Top of Provided passage

Wednesday, 30 December 2015

STATION ELEVEN by Emily St John Mandel

I do not recommend reading a book about a flu pandemic while on a long fligh next to a woman with the snuffles. It was overnight Dallas to London, and I felt ready for the end of days when we reached Heathrow. In the book the pandemic takes just a few days to spread around the world. It’s airborne and kills in under twenty four hours. People survive if they are able to stay away from others for the first weeks, as everyone who is not immune dies very quickly.

The story follows a group of people who were all loosely connected with a production of King Lear in Toronto on what is called ‘Day 1’ of the pandemic. Mostly the story follows one of the child actors in Lear, who in the post-apocalyptic world tours with a group of performers mostly showing Shakespeare and Mozart. I struggle to believe that in those harsh times there’d be much appetite for this. I’d think there’d be more money in horrific dog fighting or gladiatorial displays or something. But perhaps I am a terrible person with insufficient respect for the human spirit.

Another strand of the story follows a group who survive because their plane is forced to land at a remote airport, where they all go on to live for the next few decades, with romances blossoming between jaded business travellers and Lufthansa cabin attendants. It’s an interesting novel, and I recommend it, though the apocalyptic setting is more engaging than the various individual plots. It certainly made the flight seem short, though it also made the snuffler terrifying.

Bottom of Provided passage
Top of Dataset excerpts

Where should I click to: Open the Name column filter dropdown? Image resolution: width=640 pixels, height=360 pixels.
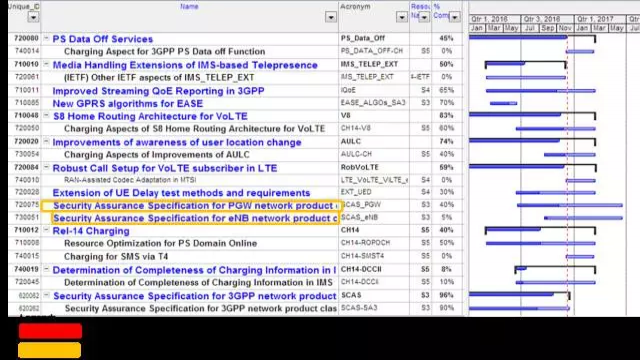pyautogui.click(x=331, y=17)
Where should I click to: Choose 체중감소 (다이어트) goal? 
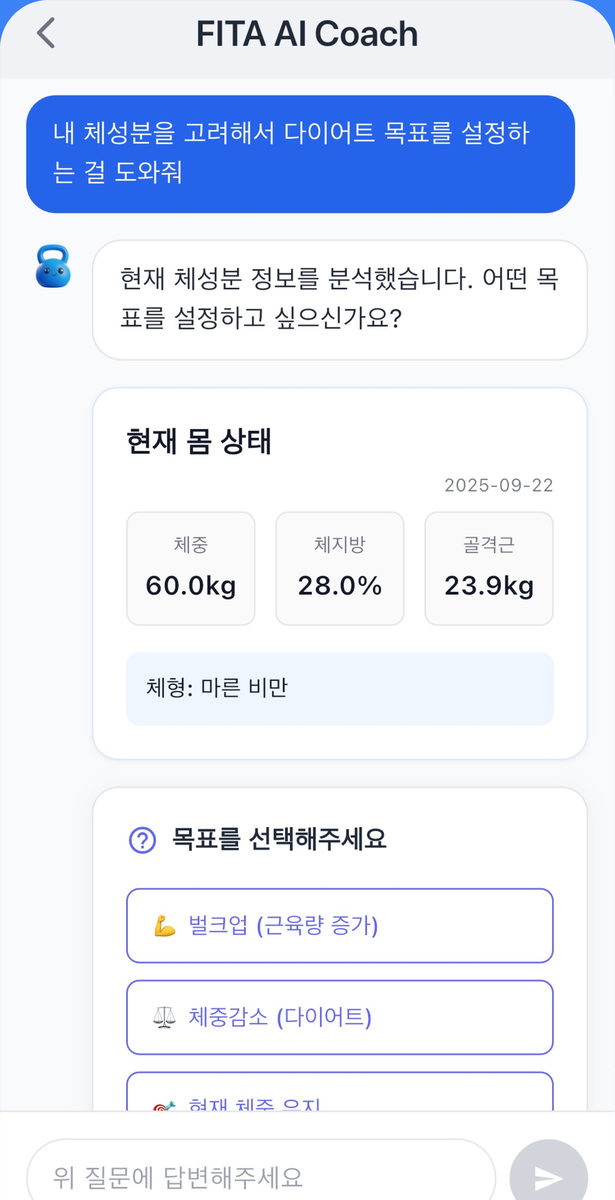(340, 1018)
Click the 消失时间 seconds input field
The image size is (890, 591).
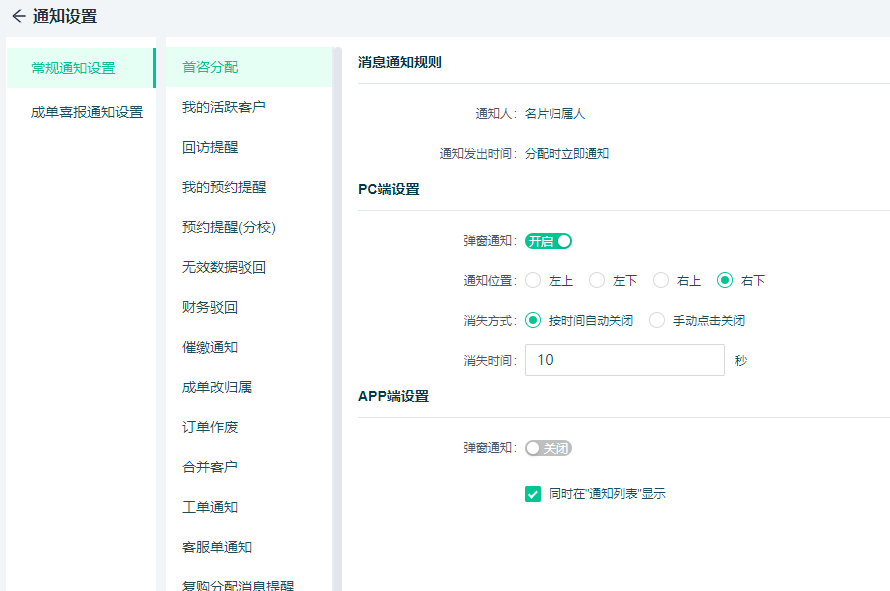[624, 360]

Bottom of Dataset excerpts

### Aim of the task
Copy out the section of the Station Eleven review starting at "Wednesday, 30 December" and ending at "dies very quickly.", replacing "Heathrow" with "Gatwick".

### Output for this exercise
Wednesday, 30 December 2015

STATION ELEVEN by Emily St John Mandel

I do not recommend reading a book about a flu pandemic while on a long fligh next to a woman with the snuffles. It was overnight Dallas to London, and I felt ready for the end of days when we reached Gatwick. In the book the pandemic takes just a few days to spread around the world. It’s airborne and kills in under twenty four hours. People survive if they are able to stay away from others for the first weeks, as everyone who is not immune dies very quickly.